As a wee tyke playing Pop Warner football for the Anderson Wildcats, I would get so excited when my dad took me to an Anderson High football game. To see the mighty Cubs walk out two-by-two onto the football was thrilling beyond words.
And when the team lined up for the National Anthem, I fantasized about the night when I too would be a varsity football player and get to stand in reverence for the Star Spangled Banner before my game. And I remember the first time that happened – I was so stoked.
My how times have changed.
No longer do young athletes have to wait until they are varsity prep athletes to hear the National Anthem. Au contraire, I have heard that beloved ballad hundreds if not thousands of times as it is played before all youth football games, many lower-level high school games as well as of course varsity level along with college and pro games.
In my day, we heard the high school band play it. High school bands being what they were, sometimes there was room for improvement in the product, but the reverence was always there. Today, that is not necessarily the case.
About half the time at high school games, someone will sing the anthem. And on at least half of those occasions, the rendition is more suitable for an American Idol audition then for our National Anthem. Some are just downright disgusting, and the more extreme the performance the more resounding the applause.
I do not get it. It is about the song, not the singer. To provide positive reinforcement when the song is denigrated to somehow say, “Look at me, listen to me. I am more important than the Star-Spangled Banner,” is just reinforcing a world that sometimes dictates up is down and right is left.

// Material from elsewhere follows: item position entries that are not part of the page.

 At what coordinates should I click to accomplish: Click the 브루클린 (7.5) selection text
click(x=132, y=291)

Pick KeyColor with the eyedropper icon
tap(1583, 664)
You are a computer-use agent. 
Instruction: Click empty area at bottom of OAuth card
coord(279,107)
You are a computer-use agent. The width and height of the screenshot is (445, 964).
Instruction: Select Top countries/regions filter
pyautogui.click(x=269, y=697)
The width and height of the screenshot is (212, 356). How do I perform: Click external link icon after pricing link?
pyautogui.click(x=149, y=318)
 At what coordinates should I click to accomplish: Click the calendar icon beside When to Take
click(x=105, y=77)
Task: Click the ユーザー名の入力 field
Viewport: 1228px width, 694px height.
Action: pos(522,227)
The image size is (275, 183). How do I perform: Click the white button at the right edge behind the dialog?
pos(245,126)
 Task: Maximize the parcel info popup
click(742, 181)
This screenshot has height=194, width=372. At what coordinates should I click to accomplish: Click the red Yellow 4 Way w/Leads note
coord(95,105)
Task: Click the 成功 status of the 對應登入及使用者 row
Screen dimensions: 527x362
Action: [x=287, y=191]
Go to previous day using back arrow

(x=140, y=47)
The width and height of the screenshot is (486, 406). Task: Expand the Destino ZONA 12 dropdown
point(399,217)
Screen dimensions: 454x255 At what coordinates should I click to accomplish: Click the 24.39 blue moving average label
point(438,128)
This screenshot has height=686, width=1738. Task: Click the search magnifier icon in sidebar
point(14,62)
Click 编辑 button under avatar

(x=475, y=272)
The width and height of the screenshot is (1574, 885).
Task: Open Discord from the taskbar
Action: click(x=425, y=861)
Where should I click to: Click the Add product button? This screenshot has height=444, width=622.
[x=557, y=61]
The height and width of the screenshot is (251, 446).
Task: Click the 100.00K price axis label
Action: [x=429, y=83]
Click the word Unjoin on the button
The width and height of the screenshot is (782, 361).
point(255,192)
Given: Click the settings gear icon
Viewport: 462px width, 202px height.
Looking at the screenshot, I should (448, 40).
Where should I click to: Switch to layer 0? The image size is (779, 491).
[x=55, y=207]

Whenever I hear it sung correctly I always try and thank the singer. Maybe a note or two was missed along the way, but a respectful off-key rendition trumps a perfectly sung ad-lib version any day.
The worse version I ever had to endure was at a youth football game when the canned offering was Jimi Hendrix at Woodstock – the entire thing, all four-plus minutes of it compared to just less than two minutes in a traditional offering.
Three renditions stand out to me, two at the same event in different years which did not leave a dry eye in the house. One year at the Tim Brown Memorial Wrestling Tournament at the Sacramento Memorial Auditorium the National Anthem was performed on bagpipes and another year a woman sang it as well as I have ever heard it.
The third was this summer in Turlock when someone played the Star Spangled Banner on guitar, and not the Hendrix version. It was breathtaking.
Not everyone shares my respect for our nation’s song. Much has been made of Colin Kaepernick’s inability to find work this year because he has been blackballed for sitting out the National Anthem before last year’s Forty Niner games as a protest for police violence against minorities.
While the roots of his protest may indeed have many sides, I am not going to get into that here. I personally took offense at his actions, but I do not blame him. I blame the NFL for allowing it to happen.
When you work for a living you are bound by your employer’s edicts. Years ago I did something an employer did not care for, and I was disciplined for it – severely. I support Kaepernick’s right to protest – by all means, pick up a sign and scream away – but the NFL has allowed this sort of thing in the past even though as employees, NFL players are bound by certain rules.
If a player has something taped to his shoes in support of a disciplined player, he will be fined. But when those clowns from the Rams took the field with a “Hands up, don’t shoot,” pose, the NFL should have fined them severely. Again, they have every right to protest – even if “Hands up, don’t shoot,” was a fabrication – but they can do so on their own time. Their constitutional freedom of speech does not extend to the workplace.
And now another Bay Area football player has decided his viewpoints are more important than the flag. I’m not going to give him any publicity here because I have not much cared for his attitude over the years. I hope his team and/or the league sacks up and fines him. But I doubt they have the guts to do so.
So high school football players when you take the field under the lights soon, I hope you show respect for the National Anthem and all that it stands for, as well as for all those who have sacrificed for this country. And as a side note, save the hooping, hollering and helmet thrusting for after the ballad – not the final few stanzas.